Problem to work on:
Could you format every one of the records below as a Markdown table, using an Index column for the row number and an Entry column for the line, and leaving out blank lines?

Dataset excerpts:
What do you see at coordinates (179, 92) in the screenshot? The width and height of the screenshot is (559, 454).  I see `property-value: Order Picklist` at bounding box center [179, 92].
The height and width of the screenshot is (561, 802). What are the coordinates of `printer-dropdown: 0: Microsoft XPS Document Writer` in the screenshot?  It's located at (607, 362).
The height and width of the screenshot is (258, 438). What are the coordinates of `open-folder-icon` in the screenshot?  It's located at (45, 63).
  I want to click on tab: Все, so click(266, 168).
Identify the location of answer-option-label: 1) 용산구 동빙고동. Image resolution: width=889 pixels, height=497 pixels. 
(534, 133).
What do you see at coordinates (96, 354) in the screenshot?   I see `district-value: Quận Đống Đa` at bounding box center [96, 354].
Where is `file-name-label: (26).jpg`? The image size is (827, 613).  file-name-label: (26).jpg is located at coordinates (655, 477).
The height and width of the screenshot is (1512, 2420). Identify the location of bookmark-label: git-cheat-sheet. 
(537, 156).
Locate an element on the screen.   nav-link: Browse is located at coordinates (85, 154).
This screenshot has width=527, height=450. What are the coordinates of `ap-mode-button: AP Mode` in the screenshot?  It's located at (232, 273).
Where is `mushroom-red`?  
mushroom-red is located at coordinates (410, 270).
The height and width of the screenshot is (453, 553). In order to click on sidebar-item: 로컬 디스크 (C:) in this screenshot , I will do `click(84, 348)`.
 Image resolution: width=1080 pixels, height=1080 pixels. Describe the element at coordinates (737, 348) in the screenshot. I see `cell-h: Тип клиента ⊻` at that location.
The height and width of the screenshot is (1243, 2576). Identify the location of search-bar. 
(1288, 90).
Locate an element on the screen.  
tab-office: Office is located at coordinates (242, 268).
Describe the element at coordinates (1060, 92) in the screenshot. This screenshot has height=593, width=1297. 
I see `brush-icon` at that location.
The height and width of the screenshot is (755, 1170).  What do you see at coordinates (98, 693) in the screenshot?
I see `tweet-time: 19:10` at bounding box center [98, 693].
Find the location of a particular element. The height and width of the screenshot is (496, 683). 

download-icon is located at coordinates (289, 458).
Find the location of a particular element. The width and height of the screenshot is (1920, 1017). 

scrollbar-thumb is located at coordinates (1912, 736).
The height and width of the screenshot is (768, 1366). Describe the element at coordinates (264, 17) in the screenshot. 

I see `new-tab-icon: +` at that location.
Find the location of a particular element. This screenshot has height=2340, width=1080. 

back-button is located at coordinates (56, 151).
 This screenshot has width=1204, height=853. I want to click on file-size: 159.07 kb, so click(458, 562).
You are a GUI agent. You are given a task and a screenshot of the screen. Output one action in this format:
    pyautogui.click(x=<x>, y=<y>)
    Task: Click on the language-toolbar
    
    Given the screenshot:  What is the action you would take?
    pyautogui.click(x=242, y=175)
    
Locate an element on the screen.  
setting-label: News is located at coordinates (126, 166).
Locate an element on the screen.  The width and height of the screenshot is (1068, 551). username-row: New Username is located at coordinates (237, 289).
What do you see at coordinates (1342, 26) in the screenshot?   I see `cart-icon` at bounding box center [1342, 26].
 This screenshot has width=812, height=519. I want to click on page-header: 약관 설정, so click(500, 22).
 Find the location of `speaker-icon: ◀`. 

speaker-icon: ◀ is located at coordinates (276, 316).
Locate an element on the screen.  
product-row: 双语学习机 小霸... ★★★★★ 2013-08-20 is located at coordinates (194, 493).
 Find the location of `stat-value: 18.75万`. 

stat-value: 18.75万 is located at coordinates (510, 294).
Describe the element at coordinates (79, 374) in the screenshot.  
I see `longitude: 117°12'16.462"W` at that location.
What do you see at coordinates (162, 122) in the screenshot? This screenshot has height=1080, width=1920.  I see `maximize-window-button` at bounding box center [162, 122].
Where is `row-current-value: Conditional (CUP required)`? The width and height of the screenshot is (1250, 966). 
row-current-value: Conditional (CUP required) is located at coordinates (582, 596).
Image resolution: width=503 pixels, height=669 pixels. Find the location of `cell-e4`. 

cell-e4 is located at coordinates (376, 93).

Your response:
| Index | Entry |
|---|---|
| 1 | What do you see at coordinates (179, 92) in the screenshot? The width and height of the screenshot is (559, 454).  I see `property-value: Order Picklist` at bounding box center [179, 92]. |
| 2 | The height and width of the screenshot is (561, 802). What are the coordinates of `printer-dropdown: 0: Microsoft XPS Document Writer` in the screenshot?  It's located at (607, 362). |
| 3 | The height and width of the screenshot is (258, 438). What are the coordinates of `open-folder-icon` in the screenshot?  It's located at (45, 63). |
| 4 |   I want to click on tab: Все, so click(266, 168). |
| 5 | Identify the location of answer-option-label: 1) 용산구 동빙고동. Image resolution: width=889 pixels, height=497 pixels.  |
| 6 | (534, 133). |
| 7 | What do you see at coordinates (96, 354) in the screenshot?   I see `district-value: Quận Đống Đa` at bounding box center [96, 354]. |
| 8 | Where is `file-name-label: (26).jpg`? The image size is (827, 613).  file-name-label: (26).jpg is located at coordinates (655, 477). |
| 9 | The height and width of the screenshot is (1512, 2420). Identify the location of bookmark-label: git-cheat-sheet.  |
| 10 | (537, 156). |
| 11 | Locate an element on the screen.   nav-link: Browse is located at coordinates (85, 154). |
| 12 | This screenshot has width=527, height=450. What are the coordinates of `ap-mode-button: AP Mode` in the screenshot?  It's located at (232, 273). |
| 13 | Where is `mushroom-red`?   |
| 14 | mushroom-red is located at coordinates (410, 270). |
| 15 | The height and width of the screenshot is (453, 553). In order to click on sidebar-item: 로컬 디스크 (C:) in this screenshot , I will do `click(84, 348)`. |
| 16 |  Image resolution: width=1080 pixels, height=1080 pixels. Describe the element at coordinates (737, 348) in the screenshot. I see `cell-h: Тип клиента ⊻` at that location. |
| 17 | The height and width of the screenshot is (1243, 2576). Identify the location of search-bar.  |
| 18 | (1288, 90). |
| 19 | Locate an element on the screen.   |
| 20 | tab-office: Office is located at coordinates (242, 268). |
| 21 | Describe the element at coordinates (1060, 92) in the screenshot. This screenshot has height=593, width=1297.  |
| 22 | I see `brush-icon` at that location. |
| 23 | The height and width of the screenshot is (755, 1170).  What do you see at coordinates (98, 693) in the screenshot? |
| 24 | I see `tweet-time: 19:10` at bounding box center [98, 693]. |
| 25 | Find the location of a particular element. The height and width of the screenshot is (496, 683).  |
| 26 | download-icon is located at coordinates (289, 458). |
| 27 | Find the location of a particular element. The width and height of the screenshot is (1920, 1017).  |
| 28 | scrollbar-thumb is located at coordinates (1912, 736). |
| 29 | The height and width of the screenshot is (768, 1366). Describe the element at coordinates (264, 17) in the screenshot.  |
| 30 | I see `new-tab-icon: +` at that location. |
| 31 | Find the location of a particular element. This screenshot has height=2340, width=1080.  |
| 32 | back-button is located at coordinates (56, 151). |
| 33 |  This screenshot has width=1204, height=853. I want to click on file-size: 159.07 kb, so click(458, 562). |
| 34 | You are a GUI agent. You are given a task and a screenshot of the screen. Output one action in this format: |
| 35 |     pyautogui.click(x=<x>, y=<y>) |
| 36 |     Task: Click on the language-toolbar |
| 37 |     Given the screenshot:  What is the action you would take? |
| 38 |     pyautogui.click(x=242, y=175) |
| 39 | Locate an element on the screen.   |
| 40 | setting-label: News is located at coordinates (126, 166). |
| 41 | Locate an element on the screen.  The width and height of the screenshot is (1068, 551). username-row: New Username is located at coordinates (237, 289). |
| 42 | What do you see at coordinates (1342, 26) in the screenshot?   I see `cart-icon` at bounding box center [1342, 26]. |
| 43 |  This screenshot has width=812, height=519. I want to click on page-header: 약관 설정, so click(500, 22). |
| 44 |  Find the location of `speaker-icon: ◀`.  |
| 45 | speaker-icon: ◀ is located at coordinates (276, 316). |
| 46 | Locate an element on the screen.   |
| 47 | product-row: 双语学习机 小霸... ★★★★★ 2013-08-20 is located at coordinates (194, 493). |
| 48 |  Find the location of `stat-value: 18.75万`.  |
| 49 | stat-value: 18.75万 is located at coordinates (510, 294). |
| 50 | Describe the element at coordinates (79, 374) in the screenshot.   |
| 51 | I see `longitude: 117°12'16.462"W` at that location. |
| 52 | What do you see at coordinates (162, 122) in the screenshot? This screenshot has height=1080, width=1920.  I see `maximize-window-button` at bounding box center [162, 122]. |
| 53 | Where is `row-current-value: Conditional (CUP required)`? The width and height of the screenshot is (1250, 966).  |
| 54 | row-current-value: Conditional (CUP required) is located at coordinates (582, 596). |
| 55 | Image resolution: width=503 pixels, height=669 pixels. Find the location of `cell-e4`.  |
| 56 | cell-e4 is located at coordinates (376, 93). |